Health Care Reform

Health Care Reform

Medicare & Medicaid DSH Cuts

PEACH strongly advocated for the passage of health care reform as essential for millions of uninsured Americans to get the health insurance they need and deserve. However, the March 2010 Affordable Care Act (ACA) included some provisions that are harmful to safety net hospitals, foremost of which is the deep cuts in Medicare DSH funding that many community safety net hospitals rely on to keep their doors open.

Under the ACA, Medicare disproportionate share hospital (DSH) payments (supplemental payments made to hospitals that care for large numbers of low-income patients) will be cut by 75 percent beginning in 2014.

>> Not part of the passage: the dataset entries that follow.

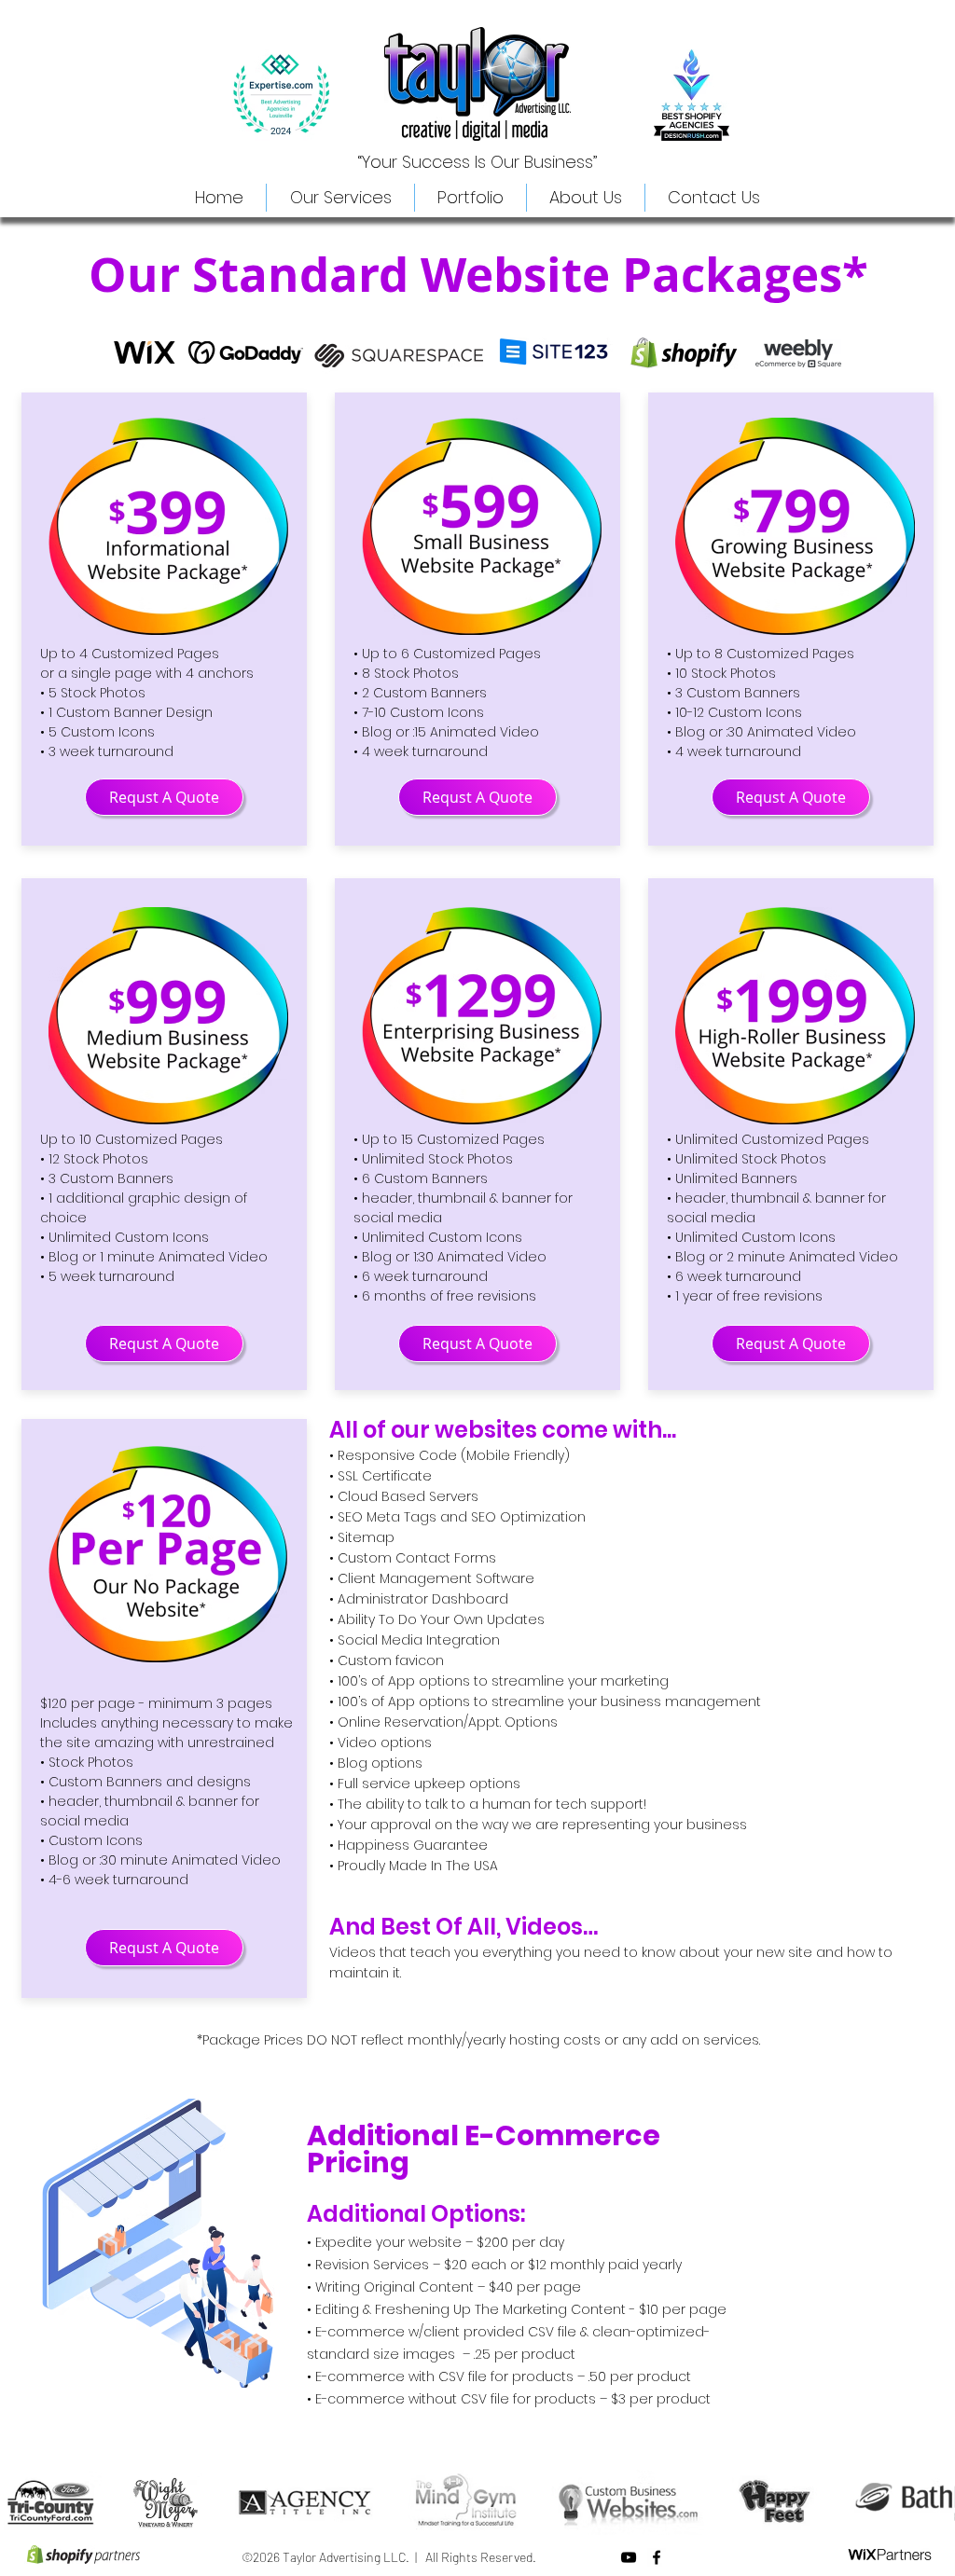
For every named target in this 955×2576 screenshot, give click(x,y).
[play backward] (23, 2502)
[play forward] (931, 2502)
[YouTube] (628, 2557)
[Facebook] (656, 2557)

Community safety net hospitals rely on Medicare and Medicaid payments in order to continue serving the primarily low-income and uninsured patients in their communities. Basic Medicare and Medi-Cal payment rates are well below the actual costs of providing health care services and supplemental funding provided through the DSH programs help but still do not cover the costs of providing care to Medi-Cal and Medicare patients.

Medicare DSH payments are the lifeline for California’s private safety net hospitals – if the 2014 cuts take place, private DSH hospitals in California’s most vulnerable communities will experience unsustainable losses that will force many to close.

Even if millions gain health insurance as a result of reform, the anticipated reduction in private safety net hospitals’ charity care will not make up for the 75 percent payment reduction to these hospitals.

For more information about the negative impact of the 2014 Medicare DSH cuts see the following study:

Impact of Medicare DSH Reductions on Private Safety Net Hospitals in California

Other Health Care Reform Concerns

While many of the future policy changes under health reform are designed to improve access and the quality of care, some make considerable financial demands of hospitals.

In the coming years, the federal government will:

  • Require hospitals to spend millions on new information technology.
  • Reduce annual cost-of-living increases of Medicare payments.
  • Apply a “productivity adjustment” to Medicare payments that will effectively reduce those payments.
  • Deny Medicare payments to hospitals for patients who need to be readmitted shortly after they are discharged regardless of whether the hospital is responsible for such readmissions.
  • Require hospitals to invest millions to develop new approaches to delivering care to Medicare patients.